Sunday, April 10, 2011

The Hunger Games

"The Hunger Games" may be sold in the Teen Favorites section of Barnes & Noble, but it is definitely adult fare. It is set in a post-apocalyptic, reborn future where two children from each district (think, state) are selected annually to fight to the death in a vicious arena while being televised for national entertainment. The fights to the death are brutal, graphic, and oftentimes, nauseating. Author Suzanne Collins spares no detail as knives slash foreheads, rocks crush skulls, and spears impale 12 year old girls. There is blood, there is ooze, there are poison-induced hallucinations, and there are vicious animals that shred a boys face agonizingly slowly as he moans and cries out for death. And, of course, the entire premise of the book is that the people are so oppressed by their government and live in such fear that they must willingly let their children die in this bloodbath each year.

I heard about "The Hunger Games" when a book editor told Kurt to read it, mentioning that it was to become a movie starring Jennifer Lawrence (Winter's Bone) next year. Just the fact that Lawrence will be playing the books's heroine, Katniss Everdeen, is clue enough as the book's general mood. Bleak. Hopeless. Gritty.  So far, only two other parts have been cast: Josh Hutcherson and Liam Hemsworth as Katniss's fellow District 12 competitor and as her faithful hunting partner from her normal life, respectively. Kurt fears that the movie will not carry its seemingly necessary R rating because that would restrict its audience to greatly, so we are expecting a watered down, PG-13 version. Just as bad, Kurt predicts voiceover narration as the majority of the writing takes place in Katniss's head. If either of these two potential pitfalls materialize, there will be no denying that, in this case, the book is definitely better than the movie. 

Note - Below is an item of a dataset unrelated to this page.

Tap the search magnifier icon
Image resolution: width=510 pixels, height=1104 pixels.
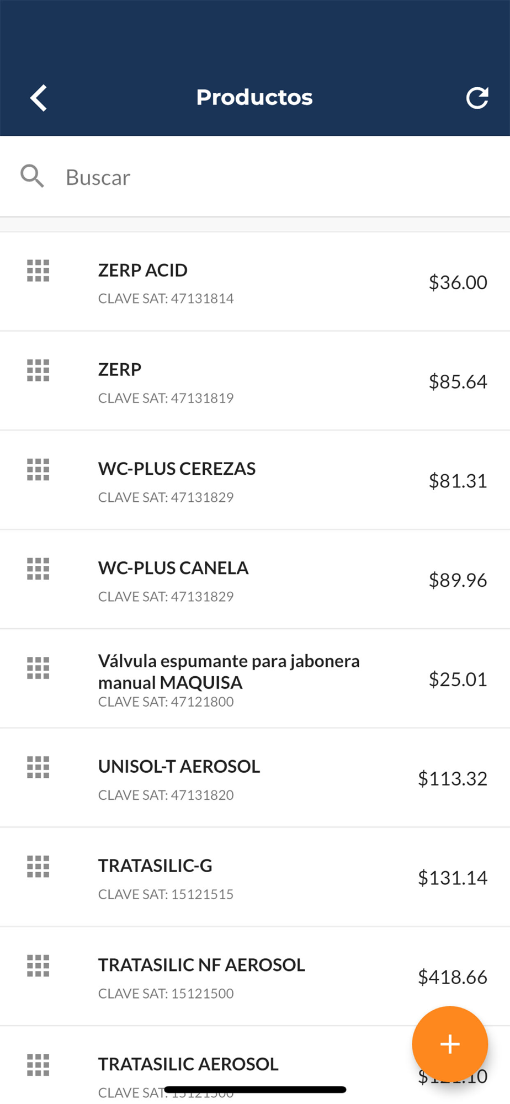point(32,177)
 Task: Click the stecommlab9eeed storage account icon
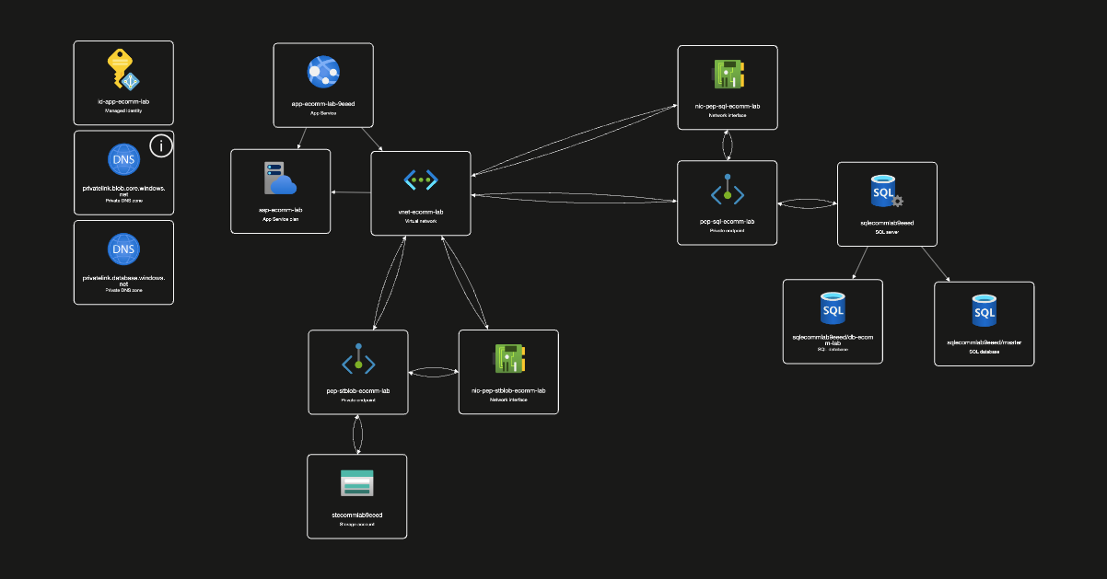tap(356, 483)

"The Hunger Games" takes place far in the future, giving it that comfort of "this could never really happen," but the truth is that we are not far from it now, and that adds tremendously to the draw of its premise. The outrageous nature of entertainment today and the ways in which we exploit children do not seem so very contradictory to a world where kids slaughter each other for fun; we already have it in virtual versions.

Katniss is just a kid, but she lives in a world where she illegally hunts for food each day to provide for her mentally absent mother and needy, younger sister. She knows an adult life and she is ripped away from a family that needs her and forced to kill others lest her own family be annihilated as a repercussion.  These are not the typical rites of passage of teenagers, and these are not the themes common to teen literature. I assure you, any adult will relate to Katniss's internal conflicts and turn the pages rapidly to see how she confronts them.

You only have a year until the movie comes out, so read the book now. This way, you will have enough time to read the other two books in the trilogy, too: "Catching Fire" and "Mockingjay." I have not read them yet, but I am going to buy them today.